● Information
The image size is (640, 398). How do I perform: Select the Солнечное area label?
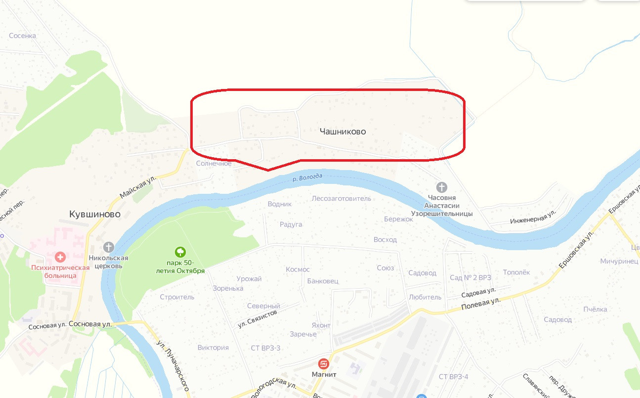pyautogui.click(x=214, y=163)
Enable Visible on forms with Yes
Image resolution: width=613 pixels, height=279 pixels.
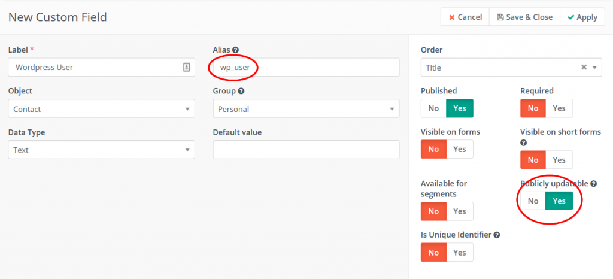pyautogui.click(x=459, y=149)
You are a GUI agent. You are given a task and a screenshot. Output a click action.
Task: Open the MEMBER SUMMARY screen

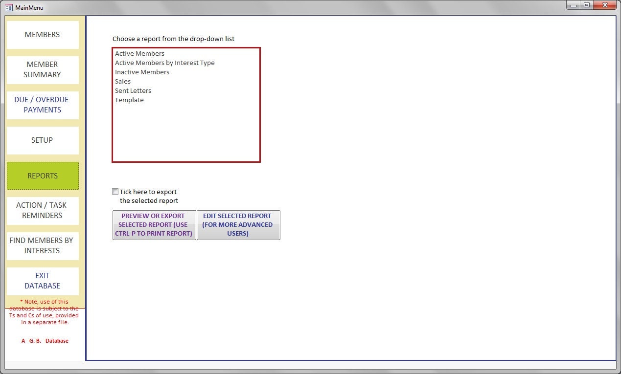[x=42, y=69]
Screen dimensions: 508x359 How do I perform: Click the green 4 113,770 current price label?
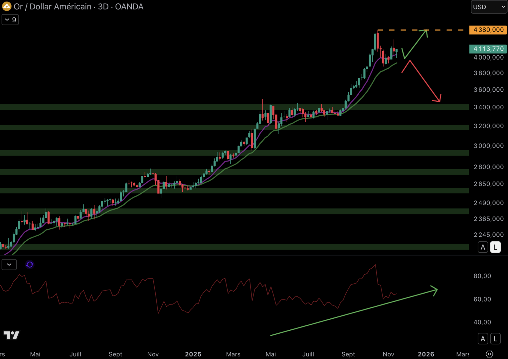click(x=488, y=49)
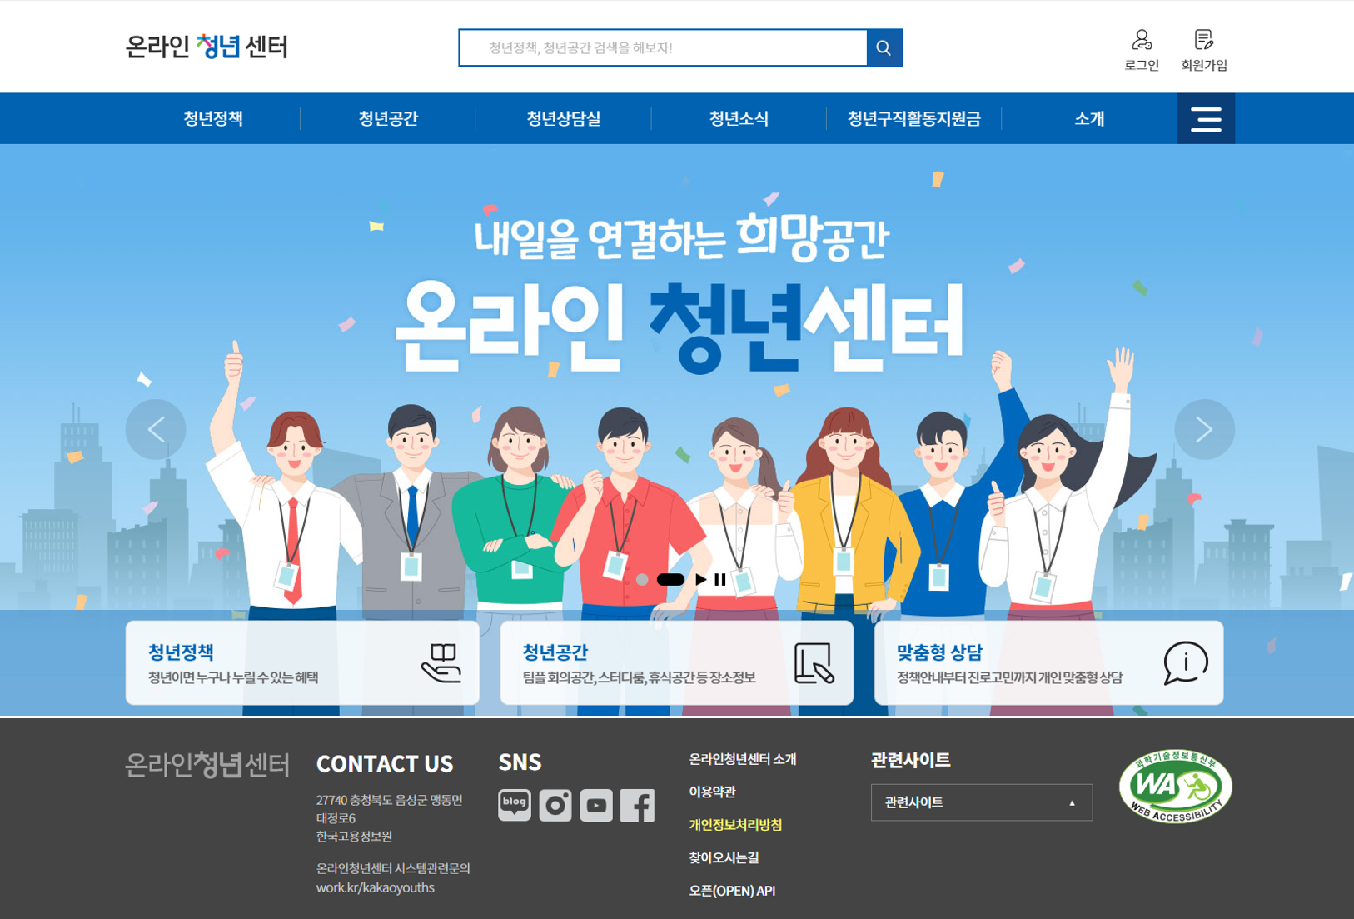Open the hamburger full menu icon
This screenshot has height=919, width=1354.
tap(1206, 119)
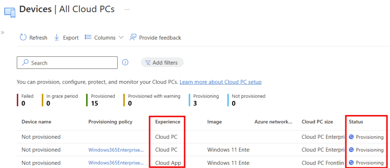Click the Add filters button
390x168 pixels.
(162, 63)
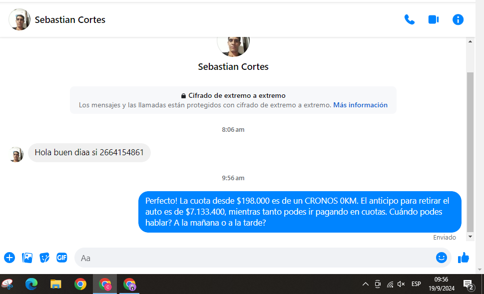The height and width of the screenshot is (294, 484).
Task: Toggle the muted volume icon in tray
Action: tap(401, 284)
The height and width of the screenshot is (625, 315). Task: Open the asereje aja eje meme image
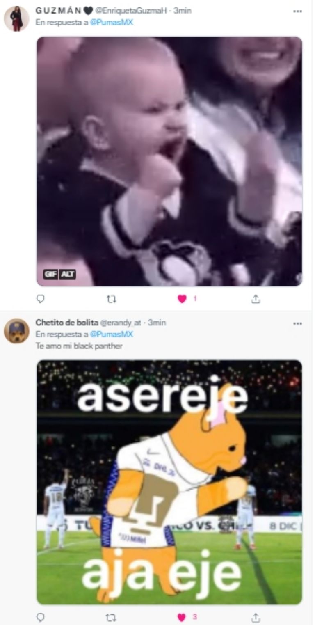click(169, 482)
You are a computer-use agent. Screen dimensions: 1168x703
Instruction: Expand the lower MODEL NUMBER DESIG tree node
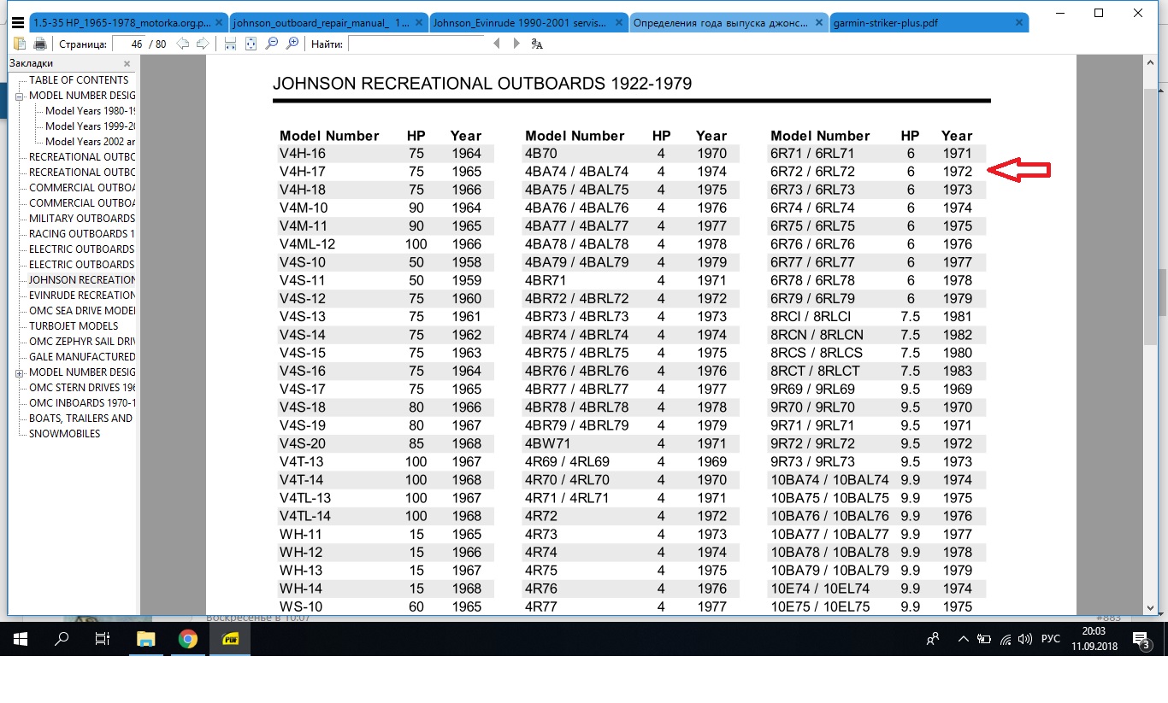(19, 372)
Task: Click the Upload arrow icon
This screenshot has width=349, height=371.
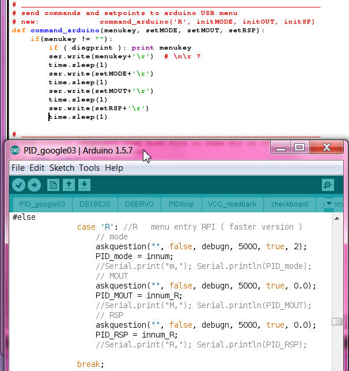Action: click(34, 185)
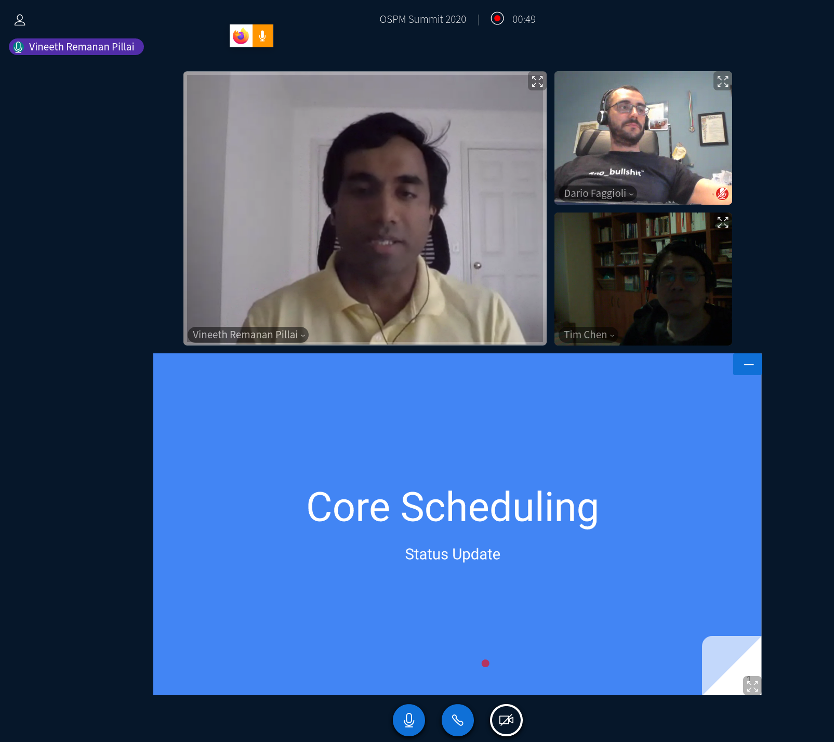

● Try it
Whenever the string "agent" occurs in a line of the entries above, copy that line.

● Output for this task
You are a GUI agent. You are given a task and a screenshot. Output a click action.
You are a computer-use agent. Screen dimensions: 1168x703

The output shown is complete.